Jesse McNichol1, Paul Berube2, Steven Biller2,3, Sallie W Chisholm2,4 and Jed A Fuhrman5, (1)St. Francis Xavier University, Antigonish, NS, Canada, (2)Massachusetts Institute of Technology, Civil and Environmental Engineering, Cambridge, MA, United States, (3)Wellesley College, Department of Biological Sciences, Wellesley, United States, (4)Massachusetts Institute of Technology, Biology, Cambridge, MA, United States, (5)University of Southern California, Department of Biological Sciences, Los Angeles, CA, United States
Abstract:
Dedicated sampling campaigns such as JGOFS, CLIVAR, and GEOTRACES have quantified critical oceanic biogeochemical processes on a global scale.

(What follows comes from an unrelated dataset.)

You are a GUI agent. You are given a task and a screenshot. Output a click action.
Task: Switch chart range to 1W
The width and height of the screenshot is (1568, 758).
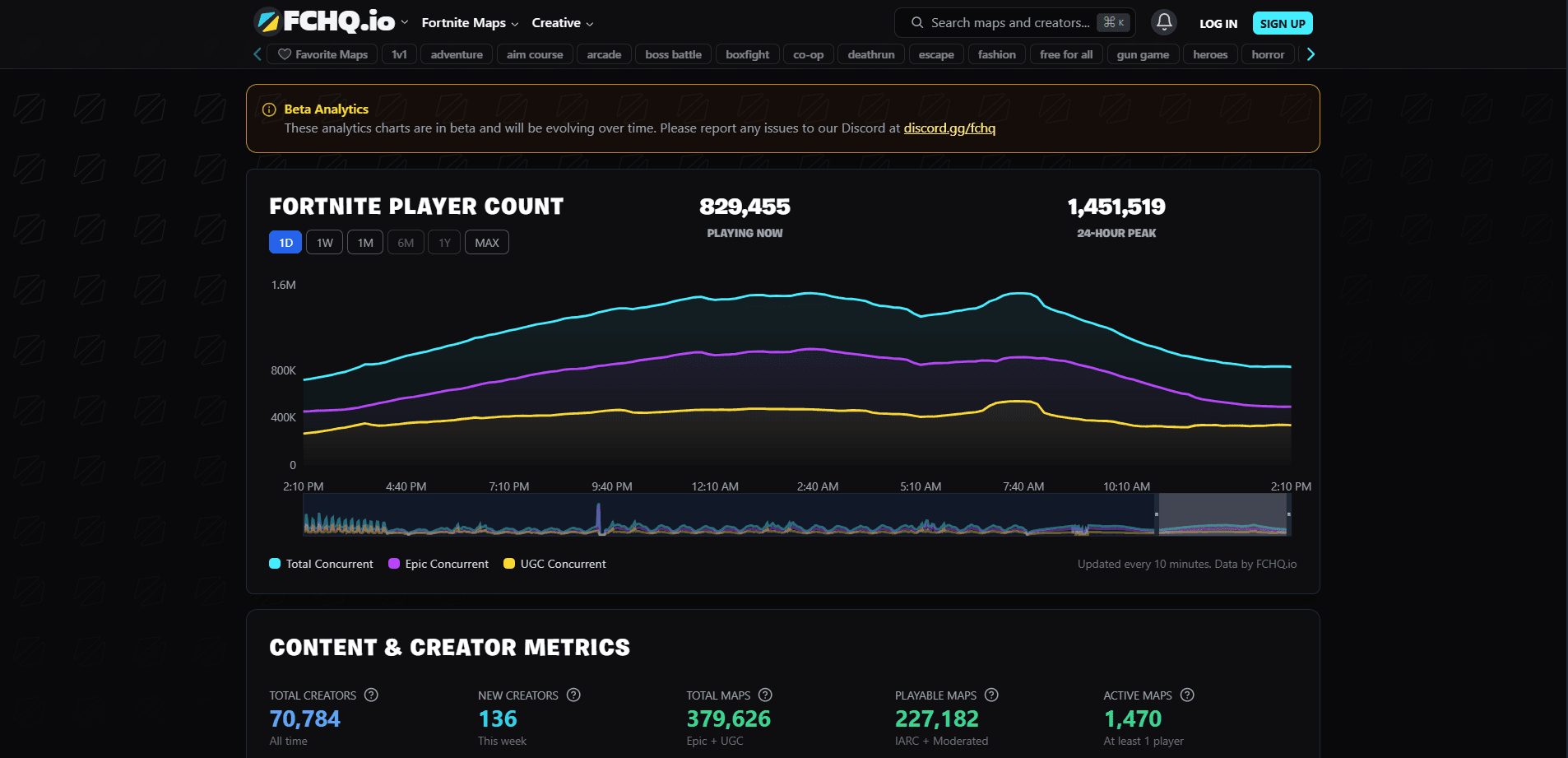(325, 243)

Integrating these measurements with microbial community composition data is highly desirable because it would allow hypotheses about biogeographic distributions to be tested or perhaps lead to the discovery of organisms responsible for a particular biogeochemical process. A promising strategy to generate this microbial community composition data comes from high-throughput sequencing of PCR amplicons generated with the 515Y/926R universal 16S/18S primer set. The two key advantages of the 515Y/926R primers are 1) their comprehensiveness - recovering amplicons from the entire cellular microbial community - and 2) their quantitative nature - recovering gene copy abundances as shown previously with microbial community standards. Compared to metagenomes, amplicons additionally have the advantage of more easily detecting rare community members that may be biogeochemically significant (e.g. diazotrophs). In this study, we applied the 515Y/926R primers to DNA from the recently published bioGEOTRACES metagenomic dataset, and use these results to describe microbial community composition across a longitudinal transect of the southern Pacific Ocean from Australia to Tahiti (GEOTRACES section GP13). Using these data, we compared the distributions of diazotrophs predicted by resource-ratio theory with those observed in our amplicons. Additionally, we describe patterns of Prochlorococcus ecotype abundances in the context of increasing iron and nitrogen limitation eastward into the ultraoligotrophic south Pacific gyre. Finally, we explore patterns of heterotrophic microbial community composition across the transect and discuss potential strategies for leveraging these data to construct trait-based models of the heterotrophic microbial community.